[Material for this exercise Boundary: Start]

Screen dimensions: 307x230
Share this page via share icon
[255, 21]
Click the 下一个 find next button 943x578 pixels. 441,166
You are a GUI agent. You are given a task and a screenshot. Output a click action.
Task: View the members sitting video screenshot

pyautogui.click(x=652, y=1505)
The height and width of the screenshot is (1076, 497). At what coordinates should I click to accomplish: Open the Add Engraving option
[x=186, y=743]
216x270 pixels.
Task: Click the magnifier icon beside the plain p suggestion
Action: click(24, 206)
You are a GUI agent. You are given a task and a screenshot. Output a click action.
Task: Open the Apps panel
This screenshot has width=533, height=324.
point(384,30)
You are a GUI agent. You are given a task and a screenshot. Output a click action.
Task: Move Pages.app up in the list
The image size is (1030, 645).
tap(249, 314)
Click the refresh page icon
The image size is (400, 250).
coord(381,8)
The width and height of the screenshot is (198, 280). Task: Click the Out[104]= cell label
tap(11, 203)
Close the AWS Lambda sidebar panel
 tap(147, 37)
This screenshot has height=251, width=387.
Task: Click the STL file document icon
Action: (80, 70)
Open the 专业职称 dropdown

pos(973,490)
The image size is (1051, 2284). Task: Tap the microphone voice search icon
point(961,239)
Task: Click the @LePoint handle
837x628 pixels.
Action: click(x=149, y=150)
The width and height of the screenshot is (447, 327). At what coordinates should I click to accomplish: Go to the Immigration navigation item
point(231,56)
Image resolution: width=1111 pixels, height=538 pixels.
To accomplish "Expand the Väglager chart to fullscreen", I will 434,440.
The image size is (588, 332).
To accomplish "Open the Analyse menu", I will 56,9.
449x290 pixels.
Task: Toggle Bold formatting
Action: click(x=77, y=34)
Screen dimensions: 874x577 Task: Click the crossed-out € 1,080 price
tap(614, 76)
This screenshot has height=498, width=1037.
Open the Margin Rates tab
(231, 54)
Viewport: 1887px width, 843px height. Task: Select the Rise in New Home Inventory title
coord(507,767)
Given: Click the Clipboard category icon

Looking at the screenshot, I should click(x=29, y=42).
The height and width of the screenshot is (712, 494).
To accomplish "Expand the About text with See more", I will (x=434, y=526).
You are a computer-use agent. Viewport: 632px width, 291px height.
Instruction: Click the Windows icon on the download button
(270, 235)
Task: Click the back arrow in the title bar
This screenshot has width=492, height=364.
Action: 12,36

[Material for this exercise Boundary: End]

§ **What the task requires**
Among the lines above, which hold the word "Expand"? Report each one.

§ **Solution to the problem**
To accomplish "Expand the Väglager chart to fullscreen", I will 434,440.
To accomplish "Expand the About text with See more", I will (x=434, y=526).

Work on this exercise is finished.